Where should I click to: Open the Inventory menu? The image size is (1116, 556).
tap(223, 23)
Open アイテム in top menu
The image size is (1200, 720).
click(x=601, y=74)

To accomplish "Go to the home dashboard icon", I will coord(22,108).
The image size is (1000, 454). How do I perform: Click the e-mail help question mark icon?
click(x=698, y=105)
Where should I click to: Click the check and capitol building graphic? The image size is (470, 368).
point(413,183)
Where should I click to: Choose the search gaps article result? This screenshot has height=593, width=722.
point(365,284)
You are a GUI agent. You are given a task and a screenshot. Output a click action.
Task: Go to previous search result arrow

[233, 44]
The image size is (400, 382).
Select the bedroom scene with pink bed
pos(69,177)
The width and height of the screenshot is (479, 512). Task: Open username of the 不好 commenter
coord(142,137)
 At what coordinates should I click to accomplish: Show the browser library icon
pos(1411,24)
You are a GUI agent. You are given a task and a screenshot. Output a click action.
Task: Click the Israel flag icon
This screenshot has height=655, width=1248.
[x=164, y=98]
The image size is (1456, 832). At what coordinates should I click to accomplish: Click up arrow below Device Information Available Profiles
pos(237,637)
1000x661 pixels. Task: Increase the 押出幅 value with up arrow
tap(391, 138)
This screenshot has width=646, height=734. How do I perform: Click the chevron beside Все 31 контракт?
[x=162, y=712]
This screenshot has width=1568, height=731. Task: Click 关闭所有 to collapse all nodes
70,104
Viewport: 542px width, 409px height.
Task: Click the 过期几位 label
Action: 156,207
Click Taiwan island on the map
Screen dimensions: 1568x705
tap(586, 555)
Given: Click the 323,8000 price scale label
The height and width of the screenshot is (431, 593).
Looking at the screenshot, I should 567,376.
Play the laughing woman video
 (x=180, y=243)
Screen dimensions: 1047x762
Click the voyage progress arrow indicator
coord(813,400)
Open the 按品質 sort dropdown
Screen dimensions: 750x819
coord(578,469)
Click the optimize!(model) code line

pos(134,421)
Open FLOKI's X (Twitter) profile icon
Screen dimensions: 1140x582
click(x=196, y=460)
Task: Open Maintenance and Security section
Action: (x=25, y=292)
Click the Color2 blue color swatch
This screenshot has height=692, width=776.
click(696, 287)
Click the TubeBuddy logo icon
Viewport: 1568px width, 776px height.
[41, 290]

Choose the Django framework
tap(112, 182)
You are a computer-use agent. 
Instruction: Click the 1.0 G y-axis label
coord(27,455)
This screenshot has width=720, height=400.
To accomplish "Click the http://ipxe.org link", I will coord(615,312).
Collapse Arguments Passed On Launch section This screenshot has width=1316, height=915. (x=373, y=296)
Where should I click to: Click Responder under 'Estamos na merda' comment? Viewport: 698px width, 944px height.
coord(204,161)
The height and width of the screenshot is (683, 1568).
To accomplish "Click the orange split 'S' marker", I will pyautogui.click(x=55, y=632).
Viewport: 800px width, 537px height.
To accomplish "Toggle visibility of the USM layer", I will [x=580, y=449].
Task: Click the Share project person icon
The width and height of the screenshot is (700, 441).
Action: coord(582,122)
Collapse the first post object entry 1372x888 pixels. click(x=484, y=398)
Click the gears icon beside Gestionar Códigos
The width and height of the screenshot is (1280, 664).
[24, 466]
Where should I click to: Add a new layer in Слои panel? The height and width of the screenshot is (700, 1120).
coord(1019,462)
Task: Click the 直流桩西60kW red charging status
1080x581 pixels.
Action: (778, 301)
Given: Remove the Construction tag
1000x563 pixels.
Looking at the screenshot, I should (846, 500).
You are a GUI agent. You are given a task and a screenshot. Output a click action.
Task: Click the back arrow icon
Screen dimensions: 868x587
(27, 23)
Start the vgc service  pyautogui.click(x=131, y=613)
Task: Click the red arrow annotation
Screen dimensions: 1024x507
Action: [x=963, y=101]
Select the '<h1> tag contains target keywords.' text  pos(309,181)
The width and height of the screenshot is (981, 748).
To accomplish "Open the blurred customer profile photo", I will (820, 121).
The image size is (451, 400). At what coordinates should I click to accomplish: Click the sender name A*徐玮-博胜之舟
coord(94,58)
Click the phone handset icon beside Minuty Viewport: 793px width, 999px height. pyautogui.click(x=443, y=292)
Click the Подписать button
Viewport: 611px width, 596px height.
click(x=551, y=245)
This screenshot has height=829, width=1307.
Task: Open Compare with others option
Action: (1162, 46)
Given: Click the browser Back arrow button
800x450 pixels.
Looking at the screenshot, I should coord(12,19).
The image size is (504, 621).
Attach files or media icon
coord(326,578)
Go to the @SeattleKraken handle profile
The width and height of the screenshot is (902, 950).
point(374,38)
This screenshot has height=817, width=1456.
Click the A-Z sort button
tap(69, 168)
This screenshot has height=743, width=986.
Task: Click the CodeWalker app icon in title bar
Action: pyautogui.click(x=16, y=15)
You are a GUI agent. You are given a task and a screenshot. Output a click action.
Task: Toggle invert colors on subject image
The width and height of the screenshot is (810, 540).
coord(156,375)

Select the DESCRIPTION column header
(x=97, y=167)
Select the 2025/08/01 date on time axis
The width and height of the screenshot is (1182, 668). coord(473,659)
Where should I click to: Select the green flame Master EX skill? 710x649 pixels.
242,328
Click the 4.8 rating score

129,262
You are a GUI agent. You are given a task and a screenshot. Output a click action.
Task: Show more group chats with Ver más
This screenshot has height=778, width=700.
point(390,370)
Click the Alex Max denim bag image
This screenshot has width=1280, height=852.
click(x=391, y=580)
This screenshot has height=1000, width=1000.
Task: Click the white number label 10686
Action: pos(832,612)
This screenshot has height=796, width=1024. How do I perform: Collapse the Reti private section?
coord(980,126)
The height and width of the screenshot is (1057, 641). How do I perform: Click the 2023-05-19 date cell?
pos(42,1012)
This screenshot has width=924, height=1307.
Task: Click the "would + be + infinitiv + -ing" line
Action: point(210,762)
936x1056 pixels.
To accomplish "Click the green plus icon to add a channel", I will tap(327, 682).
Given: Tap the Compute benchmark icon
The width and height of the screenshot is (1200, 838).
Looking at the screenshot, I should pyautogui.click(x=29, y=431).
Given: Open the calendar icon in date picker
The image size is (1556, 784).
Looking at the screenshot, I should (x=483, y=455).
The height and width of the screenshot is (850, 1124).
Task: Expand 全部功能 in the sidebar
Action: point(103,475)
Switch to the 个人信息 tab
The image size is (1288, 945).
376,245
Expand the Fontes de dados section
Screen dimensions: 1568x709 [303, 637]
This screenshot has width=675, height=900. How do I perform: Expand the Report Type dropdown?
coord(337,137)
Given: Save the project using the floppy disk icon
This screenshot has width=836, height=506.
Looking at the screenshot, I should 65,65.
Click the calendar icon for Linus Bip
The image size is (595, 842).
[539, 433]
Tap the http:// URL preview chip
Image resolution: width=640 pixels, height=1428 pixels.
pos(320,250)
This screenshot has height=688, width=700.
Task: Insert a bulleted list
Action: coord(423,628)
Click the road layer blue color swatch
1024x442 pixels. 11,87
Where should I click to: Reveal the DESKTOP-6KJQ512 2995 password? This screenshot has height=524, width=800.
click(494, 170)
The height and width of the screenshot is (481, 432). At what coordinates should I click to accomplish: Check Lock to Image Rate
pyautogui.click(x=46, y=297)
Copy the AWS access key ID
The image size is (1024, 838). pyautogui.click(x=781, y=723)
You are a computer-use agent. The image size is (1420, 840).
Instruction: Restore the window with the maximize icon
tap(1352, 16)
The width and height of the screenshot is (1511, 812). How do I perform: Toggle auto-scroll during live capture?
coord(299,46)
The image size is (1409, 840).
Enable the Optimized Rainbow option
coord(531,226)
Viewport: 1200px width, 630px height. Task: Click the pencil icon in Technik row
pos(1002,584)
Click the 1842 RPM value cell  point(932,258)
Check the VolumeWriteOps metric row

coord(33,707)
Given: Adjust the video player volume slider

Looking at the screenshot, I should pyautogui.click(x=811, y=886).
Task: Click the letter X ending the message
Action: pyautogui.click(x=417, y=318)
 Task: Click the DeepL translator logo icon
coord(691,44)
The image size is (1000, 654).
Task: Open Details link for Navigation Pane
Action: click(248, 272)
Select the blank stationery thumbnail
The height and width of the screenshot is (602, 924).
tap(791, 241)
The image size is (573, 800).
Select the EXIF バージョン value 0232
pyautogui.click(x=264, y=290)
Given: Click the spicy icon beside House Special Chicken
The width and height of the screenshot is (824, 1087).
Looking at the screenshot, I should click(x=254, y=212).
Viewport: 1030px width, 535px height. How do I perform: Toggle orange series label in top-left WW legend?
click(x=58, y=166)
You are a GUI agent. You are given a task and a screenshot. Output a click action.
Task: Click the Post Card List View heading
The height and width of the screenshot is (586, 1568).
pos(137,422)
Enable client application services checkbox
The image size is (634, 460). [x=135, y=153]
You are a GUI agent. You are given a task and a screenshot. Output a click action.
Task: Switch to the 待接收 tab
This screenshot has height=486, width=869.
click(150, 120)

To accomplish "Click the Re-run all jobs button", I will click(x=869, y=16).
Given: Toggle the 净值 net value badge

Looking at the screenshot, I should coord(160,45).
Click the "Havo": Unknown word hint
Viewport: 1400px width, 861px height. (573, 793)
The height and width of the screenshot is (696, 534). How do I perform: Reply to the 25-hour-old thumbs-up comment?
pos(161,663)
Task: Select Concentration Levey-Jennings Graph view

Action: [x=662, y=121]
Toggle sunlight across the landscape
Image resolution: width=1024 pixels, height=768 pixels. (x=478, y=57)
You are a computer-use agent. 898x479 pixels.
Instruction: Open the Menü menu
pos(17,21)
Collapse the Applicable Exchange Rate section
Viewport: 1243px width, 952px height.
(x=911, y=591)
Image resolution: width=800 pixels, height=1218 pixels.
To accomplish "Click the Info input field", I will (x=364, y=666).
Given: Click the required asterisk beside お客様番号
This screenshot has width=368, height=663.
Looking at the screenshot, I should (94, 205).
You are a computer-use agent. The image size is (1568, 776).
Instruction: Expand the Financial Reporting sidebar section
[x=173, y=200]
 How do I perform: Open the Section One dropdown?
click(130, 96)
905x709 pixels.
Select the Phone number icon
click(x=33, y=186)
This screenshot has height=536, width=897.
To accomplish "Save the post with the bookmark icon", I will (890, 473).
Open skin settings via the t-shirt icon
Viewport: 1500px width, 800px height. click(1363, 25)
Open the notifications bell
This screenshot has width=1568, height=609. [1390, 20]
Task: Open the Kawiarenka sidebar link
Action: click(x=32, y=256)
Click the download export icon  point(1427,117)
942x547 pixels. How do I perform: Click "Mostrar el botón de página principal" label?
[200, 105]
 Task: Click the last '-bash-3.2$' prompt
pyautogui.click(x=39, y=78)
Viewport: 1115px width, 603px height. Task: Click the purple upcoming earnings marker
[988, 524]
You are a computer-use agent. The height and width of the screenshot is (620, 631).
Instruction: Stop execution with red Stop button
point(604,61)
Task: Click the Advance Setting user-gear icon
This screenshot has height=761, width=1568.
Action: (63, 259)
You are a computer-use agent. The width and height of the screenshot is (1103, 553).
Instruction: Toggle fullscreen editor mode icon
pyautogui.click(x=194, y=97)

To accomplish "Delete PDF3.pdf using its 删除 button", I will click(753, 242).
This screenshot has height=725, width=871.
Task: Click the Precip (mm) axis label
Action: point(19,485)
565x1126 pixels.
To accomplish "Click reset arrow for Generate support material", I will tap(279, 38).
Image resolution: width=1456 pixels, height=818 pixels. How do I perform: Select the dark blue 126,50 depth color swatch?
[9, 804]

» Problem
Which lines above run from the one containing "Click the optimize!(model) code line" to the one containing "Click the TubeBuddy logo icon"? Give them again exactly, both ends included.

» Solution to the problem
Click the optimize!(model) code line

pos(134,421)
Open FLOKI's X (Twitter) profile icon
Screen dimensions: 1140x582
click(x=196, y=460)
Task: Open Maintenance and Security section
Action: (x=25, y=292)
Click the Color2 blue color swatch
This screenshot has height=692, width=776.
click(696, 287)
Click the TubeBuddy logo icon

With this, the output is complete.